Your instructions>
All lines from the line containing "You are a computer-use agent. The" up to and including the last line of the entries must be written out exactly, with no others.

[Stored items]

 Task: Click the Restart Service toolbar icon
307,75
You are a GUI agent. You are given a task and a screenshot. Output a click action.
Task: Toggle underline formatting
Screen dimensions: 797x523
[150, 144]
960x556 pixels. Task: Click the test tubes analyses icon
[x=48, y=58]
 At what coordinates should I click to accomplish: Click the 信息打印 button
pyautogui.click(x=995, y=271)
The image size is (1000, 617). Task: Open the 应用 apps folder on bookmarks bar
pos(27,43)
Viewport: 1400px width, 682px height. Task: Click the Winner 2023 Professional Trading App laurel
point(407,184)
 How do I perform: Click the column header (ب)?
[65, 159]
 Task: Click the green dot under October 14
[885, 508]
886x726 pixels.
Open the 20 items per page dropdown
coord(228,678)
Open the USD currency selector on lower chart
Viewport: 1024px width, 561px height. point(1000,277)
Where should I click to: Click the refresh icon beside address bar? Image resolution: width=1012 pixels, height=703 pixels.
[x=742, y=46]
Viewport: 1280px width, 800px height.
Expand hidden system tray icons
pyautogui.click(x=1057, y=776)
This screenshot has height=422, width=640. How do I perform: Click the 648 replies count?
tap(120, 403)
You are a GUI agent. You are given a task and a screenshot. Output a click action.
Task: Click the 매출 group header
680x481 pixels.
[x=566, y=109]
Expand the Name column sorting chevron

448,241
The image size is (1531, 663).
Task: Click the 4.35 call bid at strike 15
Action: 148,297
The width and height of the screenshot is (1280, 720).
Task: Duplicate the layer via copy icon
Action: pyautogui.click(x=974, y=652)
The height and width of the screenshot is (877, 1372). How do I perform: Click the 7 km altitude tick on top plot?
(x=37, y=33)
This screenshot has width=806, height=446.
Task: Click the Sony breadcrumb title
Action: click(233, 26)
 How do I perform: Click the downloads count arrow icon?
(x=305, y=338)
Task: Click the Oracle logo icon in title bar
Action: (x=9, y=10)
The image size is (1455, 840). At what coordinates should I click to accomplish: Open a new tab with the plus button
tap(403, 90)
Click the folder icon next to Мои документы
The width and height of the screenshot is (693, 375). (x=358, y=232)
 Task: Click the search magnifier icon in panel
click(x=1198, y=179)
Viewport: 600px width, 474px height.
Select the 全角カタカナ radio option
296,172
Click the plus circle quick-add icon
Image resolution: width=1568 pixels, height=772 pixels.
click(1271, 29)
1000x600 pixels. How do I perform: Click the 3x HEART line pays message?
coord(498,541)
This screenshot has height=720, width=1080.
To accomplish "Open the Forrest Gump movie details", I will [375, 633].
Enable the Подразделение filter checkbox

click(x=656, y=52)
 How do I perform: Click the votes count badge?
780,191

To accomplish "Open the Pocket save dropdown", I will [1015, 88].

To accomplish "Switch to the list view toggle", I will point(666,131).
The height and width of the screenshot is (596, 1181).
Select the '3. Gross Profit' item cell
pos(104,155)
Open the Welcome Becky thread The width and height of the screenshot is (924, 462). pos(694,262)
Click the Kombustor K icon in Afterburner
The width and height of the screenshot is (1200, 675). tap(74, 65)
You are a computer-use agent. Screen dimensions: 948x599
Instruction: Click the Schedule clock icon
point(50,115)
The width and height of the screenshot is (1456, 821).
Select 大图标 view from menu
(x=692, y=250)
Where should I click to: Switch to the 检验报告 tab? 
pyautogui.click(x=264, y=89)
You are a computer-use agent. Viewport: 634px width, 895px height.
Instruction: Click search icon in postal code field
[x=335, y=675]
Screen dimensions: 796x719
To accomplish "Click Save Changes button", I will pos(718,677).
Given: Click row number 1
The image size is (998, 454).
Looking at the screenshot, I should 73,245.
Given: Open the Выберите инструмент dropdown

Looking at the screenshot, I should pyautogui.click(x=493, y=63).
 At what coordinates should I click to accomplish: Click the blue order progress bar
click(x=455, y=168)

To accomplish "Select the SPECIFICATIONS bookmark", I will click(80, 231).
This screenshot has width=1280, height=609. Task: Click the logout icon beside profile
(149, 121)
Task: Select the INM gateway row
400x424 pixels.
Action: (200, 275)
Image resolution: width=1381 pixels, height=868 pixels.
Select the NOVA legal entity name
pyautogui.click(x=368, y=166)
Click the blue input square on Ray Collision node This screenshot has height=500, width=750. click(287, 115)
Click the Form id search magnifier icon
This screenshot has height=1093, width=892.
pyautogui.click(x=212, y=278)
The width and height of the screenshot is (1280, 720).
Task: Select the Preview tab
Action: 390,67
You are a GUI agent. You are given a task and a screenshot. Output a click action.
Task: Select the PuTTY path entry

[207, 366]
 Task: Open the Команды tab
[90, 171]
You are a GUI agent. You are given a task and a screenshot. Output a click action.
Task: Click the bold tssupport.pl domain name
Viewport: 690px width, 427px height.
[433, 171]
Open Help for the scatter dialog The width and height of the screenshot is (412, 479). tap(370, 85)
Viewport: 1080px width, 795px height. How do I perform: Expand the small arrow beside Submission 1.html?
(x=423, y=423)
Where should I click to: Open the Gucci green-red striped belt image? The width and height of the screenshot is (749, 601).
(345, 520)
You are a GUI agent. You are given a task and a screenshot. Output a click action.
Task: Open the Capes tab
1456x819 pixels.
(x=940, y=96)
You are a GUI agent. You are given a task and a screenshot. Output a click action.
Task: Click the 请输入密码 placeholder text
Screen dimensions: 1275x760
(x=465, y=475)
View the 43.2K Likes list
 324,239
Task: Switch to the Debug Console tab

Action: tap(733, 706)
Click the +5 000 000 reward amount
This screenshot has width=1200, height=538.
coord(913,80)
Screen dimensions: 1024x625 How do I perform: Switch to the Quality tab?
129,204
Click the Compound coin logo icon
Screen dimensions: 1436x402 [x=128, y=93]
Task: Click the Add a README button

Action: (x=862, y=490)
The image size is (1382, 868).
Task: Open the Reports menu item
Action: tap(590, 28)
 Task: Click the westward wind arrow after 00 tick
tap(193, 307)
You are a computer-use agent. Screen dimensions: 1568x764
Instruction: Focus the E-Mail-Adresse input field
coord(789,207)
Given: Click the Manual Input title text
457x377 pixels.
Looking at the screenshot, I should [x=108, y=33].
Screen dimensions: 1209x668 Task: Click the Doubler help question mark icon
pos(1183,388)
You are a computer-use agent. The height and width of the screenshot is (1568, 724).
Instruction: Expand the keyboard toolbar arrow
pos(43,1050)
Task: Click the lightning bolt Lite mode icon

Written reply>
You are a computer-use agent. The height and width of the screenshot is (1568, 724).
Instruction: Expand the keyboard toolbar arrow
pos(43,1050)
Task: Click the lightning bolt Lite mode icon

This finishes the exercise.